By Lauren Stephens, Children’s Advocate at Safe Harbor
In the children’s program at the shelter, we recently had two sisters, “Hannah” and “Sarah”, who had come to Safe Harbor with their mother after fleeing a dangerous domestic violence situation in their home. These two girls had not yet been given the opportunity to heal or to fully understand what happened with their father due to other situations that occurred in their transition. These two girls are beautiful examples of the differences that exist within the dynamic of sisters. They look so much alike externally, and even after going through identical traumatic situations, they both have learned to handle this trauma in completely different ways.
One day, Hannah was playing with a Jacob’s Ladder that I have in my office; I have found if you occupy a child’s hands, their ability to feel their emotions expands greatly. As Hannah played with the Jacob’s Ladder, she said, “Can I ask you a question?” I responded, “You can ask me anything you want.” She then replied, with her head low, hands still busy, “Is it okay if I want to cry all the time?” I responded, saying, “It is completely okay to want to cry, and it is okay to cry. Crying is your body’s way of letting something go. The tears you cry is your body’s way of showing you that it is letting go of what makes you sad.”

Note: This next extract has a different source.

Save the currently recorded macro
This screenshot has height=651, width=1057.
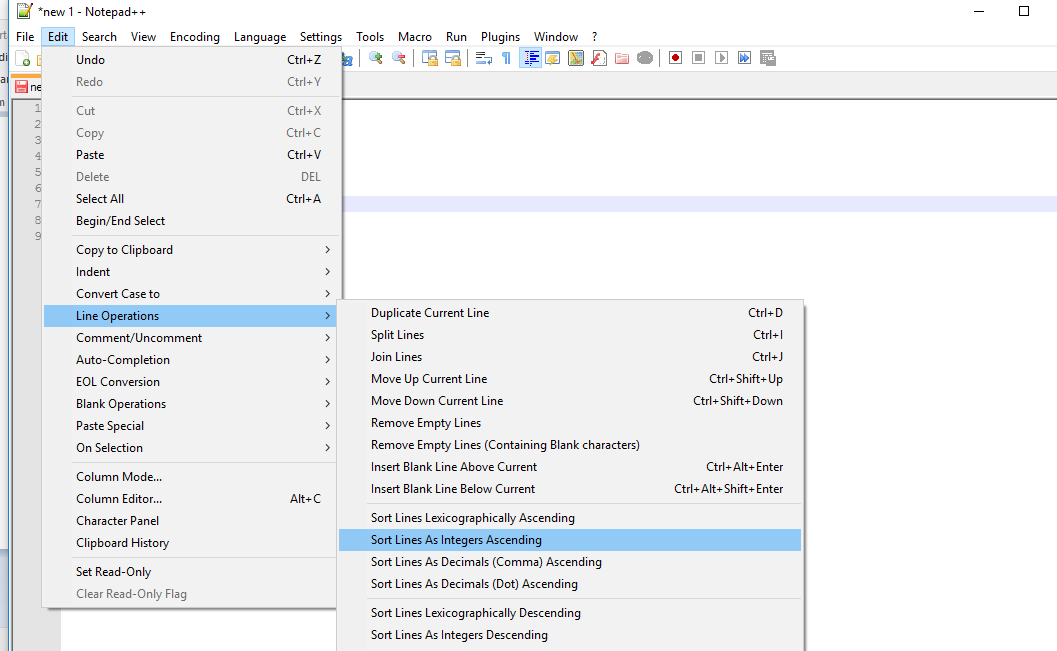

At that point, she put down the Jacob’s ladder, looked up, tears filled in her eyes, and she cried. I motioned to her mom to let her cry. Hannah cried, wiped her eyes with her arm and looked up at me again. I then asked her, “Do you feel better?” She responded with, “Yeah, I feel better.” Her sister then asked, “But, doesn’t crying make you a baby?” I said, “It absolutely does not make you a baby. Babies cry when they need everything done for them, because babies cannot talk yet.” They both sat in the club chair together in my office, nodding as I talked. I continued, saying, “Do you remember when we talked yesterday about biting?” Both nodded, and Sarah said, “Babies and dogs bite because they cannot talk; big kids can talk so they shouldn’t bite.” Their mom said, “That is exactly correct, Sarah, good job.” I then explained, “Babies cry for everything because they cannot talk. But big kids, teenagers, adults, grandparents…everybody cries when words are not enough to make them feel better. So, it is okay to cry, no matter how young or old you are.”
When a mother seeks services at Safe Harbor, she often wants to know, “Is my child okay?” My answer to them is always the same. “While you are here, you are healing. They are healing, too. You are making sure they are okay.”